Ongoing Study Highlight
A Living Laboratory-3

Optimizing Soil Sampling Design

Project Lead: Charlie Bettigole

Summary: As researchers tasked with measuring soil properties – in particular soil carbon – we are constantly asked a number of familiar questions. How many samples should I take on my farm? Where on my farm should I take samples? In our paper “Optimizing Sampling Strategies for Near-Surface Soil Carbon Inventory: One Size Doesn’t Fit All” we seek to address these questions by taking a deep look at soil properties on Caney Fork Farms, among three others. Dr. Covey likes to say, “you never know how many soil samples are enough until you take one too many.” Well, we took quite a few too many (360 total).

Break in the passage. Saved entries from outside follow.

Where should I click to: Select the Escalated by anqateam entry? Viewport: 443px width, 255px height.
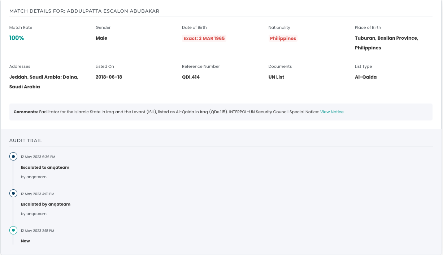45,204
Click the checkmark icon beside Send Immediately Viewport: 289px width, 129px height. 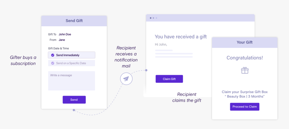click(x=53, y=55)
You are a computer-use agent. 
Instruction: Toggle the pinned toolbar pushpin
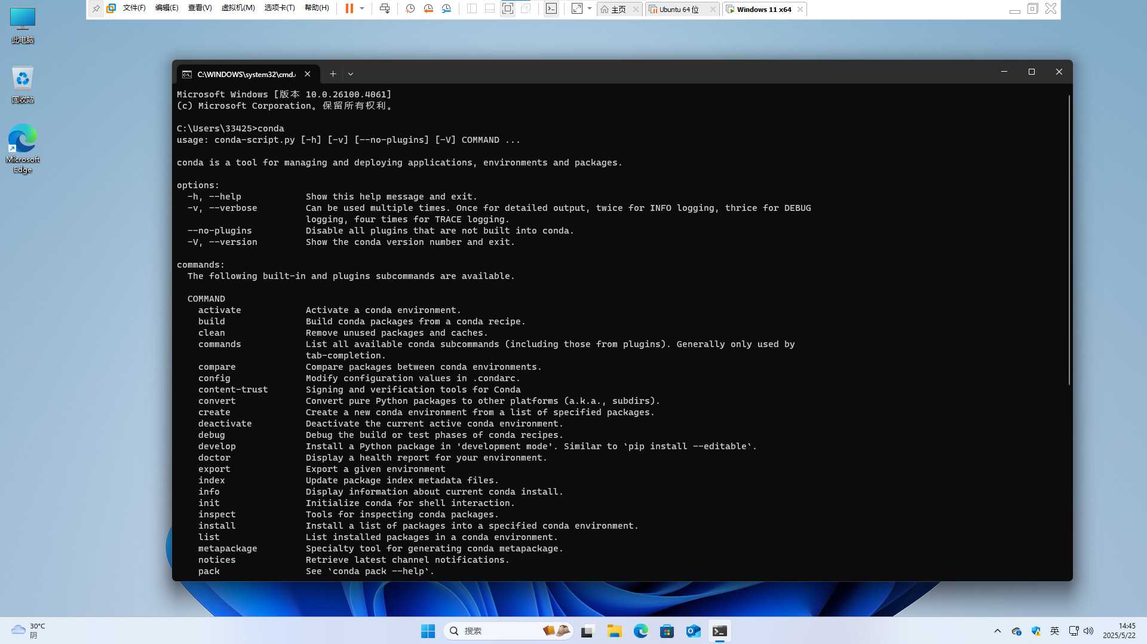click(x=96, y=8)
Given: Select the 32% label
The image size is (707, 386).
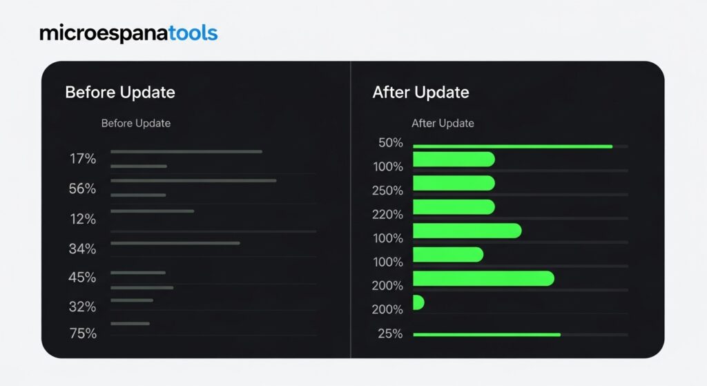Looking at the screenshot, I should [83, 307].
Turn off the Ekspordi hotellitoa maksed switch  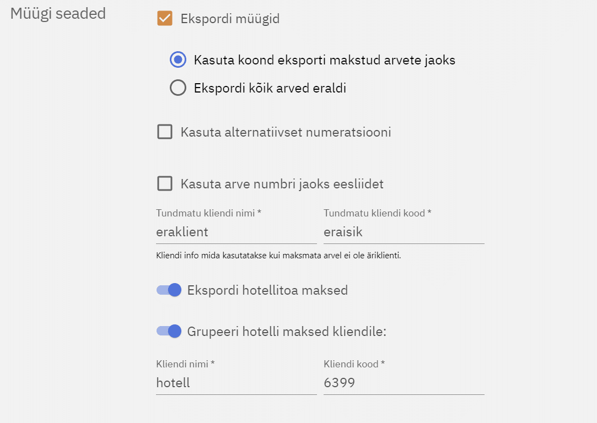[169, 290]
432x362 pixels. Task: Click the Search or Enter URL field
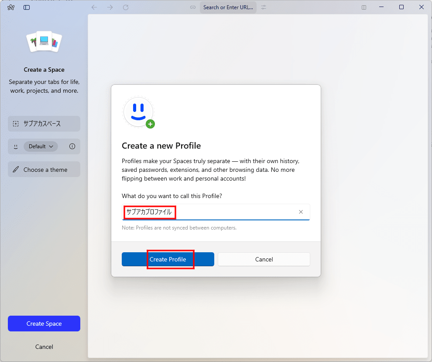[x=228, y=7]
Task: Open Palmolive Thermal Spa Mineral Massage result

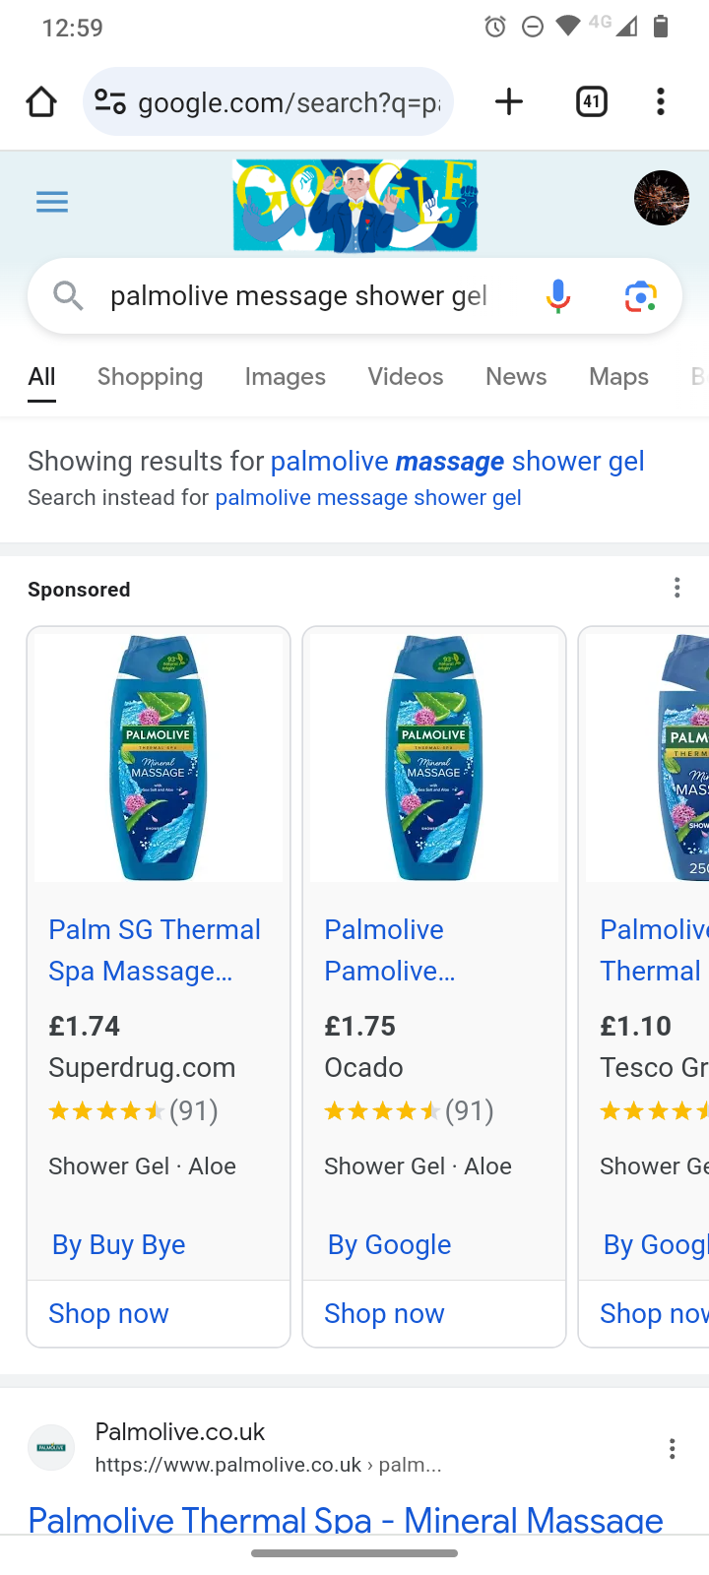Action: coord(345,1519)
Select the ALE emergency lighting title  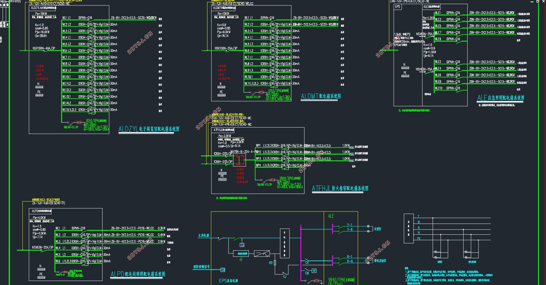(x=501, y=98)
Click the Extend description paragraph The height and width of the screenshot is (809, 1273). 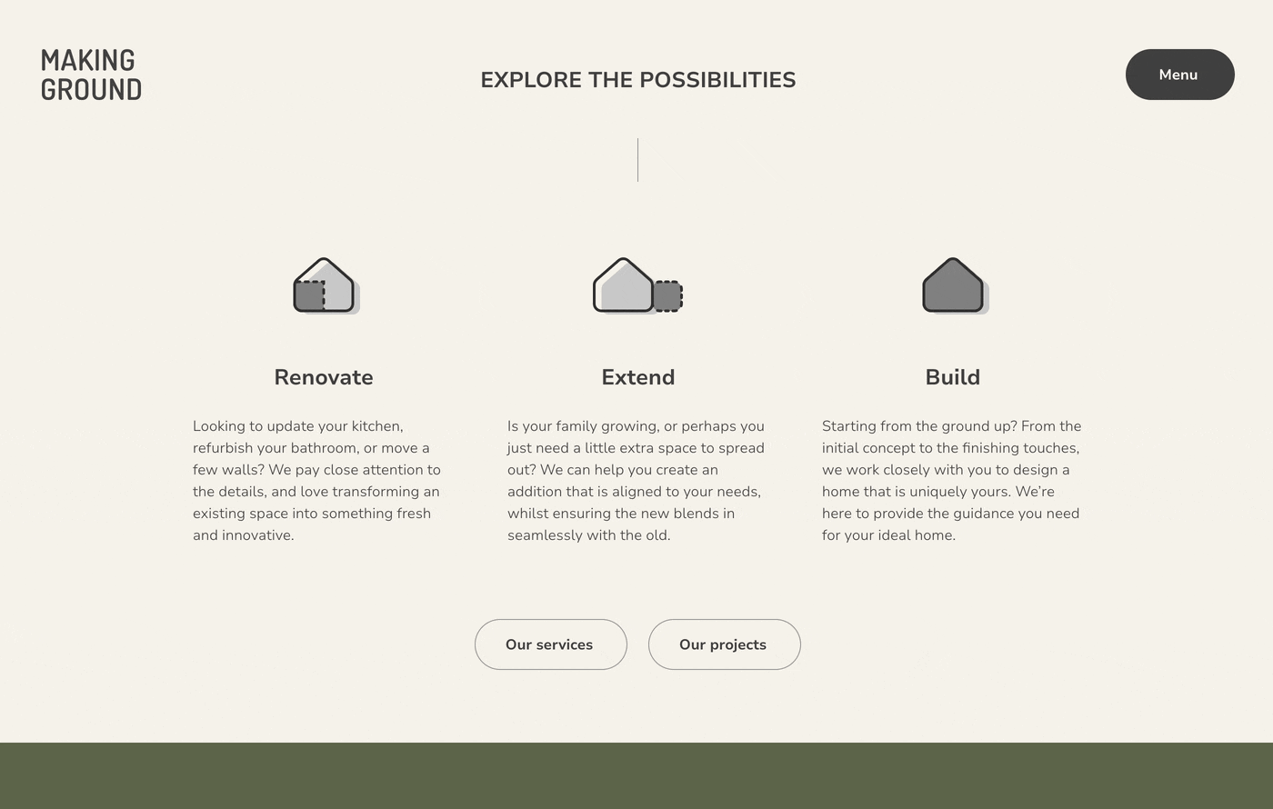coord(637,481)
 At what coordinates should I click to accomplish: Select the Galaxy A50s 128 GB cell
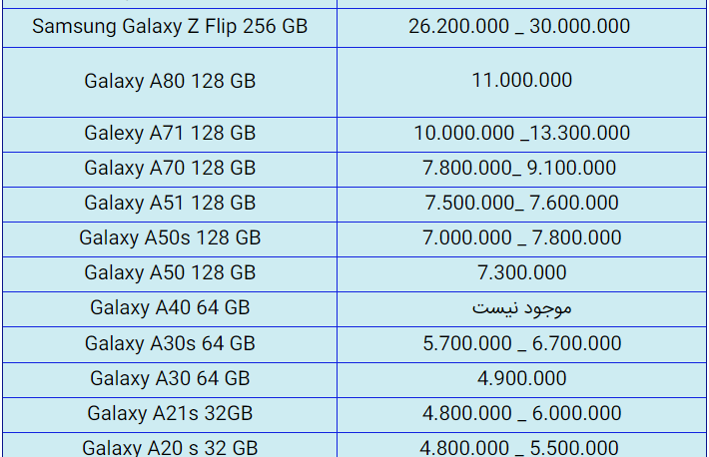170,238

With this abundance of samples, we were able to ask the questions: a) at what point did we actually take enough samples to be confident in our estimate of soil carbon concentrations on the farm; and b) which sampling methods (i.e. the pattern of selecting sites for sampling) produced the most accurate results. Through thousands of iterations, we simulated different sampling intensities – asking what happens to our predictive power when we only look at five out of 360 total soil samples, then what happens when we only look at six, seven, and so on. Then we asked, what kind of results do we see when we place those five samples randomly around the farm, or on a regular grid, or use information about slope, vegetation, soil type to produce representative samples.

What we found is that we needed only about 45 samples across all of Caney Fork Farm to capture the variability in soil carbon concentrations. At Caney Fork, the most effective approaches used a sampling technique called Conditioned Latin Hypercube Sampling (cLHS), which produces a stratified random sample based on landscape characteristics. Most importantly to farmers and researchers, we show that there are huge cost penalties (soil sampling is not cheap) associated with choosing the wrong sampling technique. We make recommendations for minimizing sampling costs, while maximizing accuracies.